Our latest featured recommendation is taking advantage of the changing payments landscape, including the greater adoption of mobile devices for payments, explains Stephen Biggar of Argus Research.

PayPal (PYPL)—spun off from eBay (EBAY) in July 2015—also provides merchants with end-to-end payment authorization and settlement capabilities, as well as instant access to funds.

In addition, the company has strong brand recognition, with 169 million active users and a presence in more than 200 countries.

Unlike MasterCard (MA) and Visa (V), PayPal’s network enables account holders to both pay and be paid for merchandise or services.

eBay accounted for about 24% of the company’s total payment volume in 2014, although we expect this percentage to decline as PayPal expands its network of accepting merchants.

It is accepted at more than 70 of the top 100 retailers in the US and we expect even greater penetration in the next year.

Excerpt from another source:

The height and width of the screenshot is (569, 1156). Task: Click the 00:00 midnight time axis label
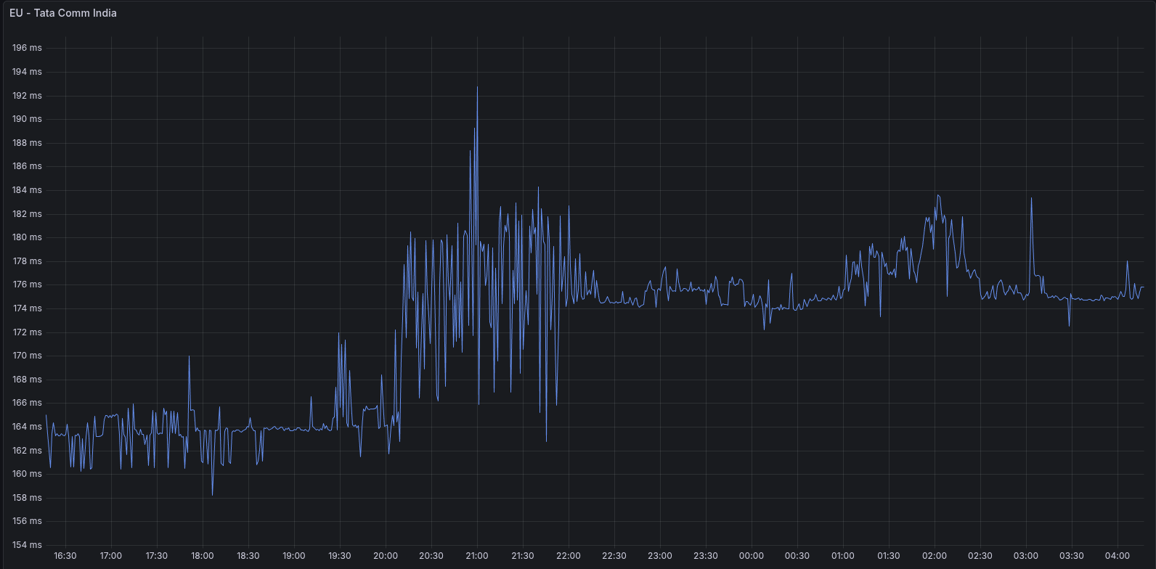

Total payment volume rose 26% to $235 billion in 2014 and payment transactions rose 22% to 4.0 billion.

In our view, the company has several strengths that put it ahead of the competition, including a strong international presence, with 100 million non-US users in more than 200 countries.

The December 2013 acquisition of Braintree expanded the company’s position in mobile payments; the acquisition included Venmo, a mobile application that allows money transfer between friends and family.

The company has been transparent with its 2015 financial goals, which include revenue growth of 15%-18%, an operating margin of 20%-21%, free cash flow of $1.6-1.8 billion, and capital expenditures of 8%-10% of revenue.

Medium-term goals include revenue growth of 15%, stable to growing operating margins, and free cash flow growth in line with revenue gains. 

Our target price of $42 implies a multiple of 28-times our 2016 EPS estimate, a modest premium to Visa and MasterCard, reflecting PayPal’s stronger growth prospects.

We are initiating coverage of PayPal Holdings, Inc. (PYPL) with a Buy rating and a target price of $42.

We attribute PayPal’s recent price decline to the broad market pullback, rather than to company-specific weakness, and believe that the current share price provides a favorable entry point.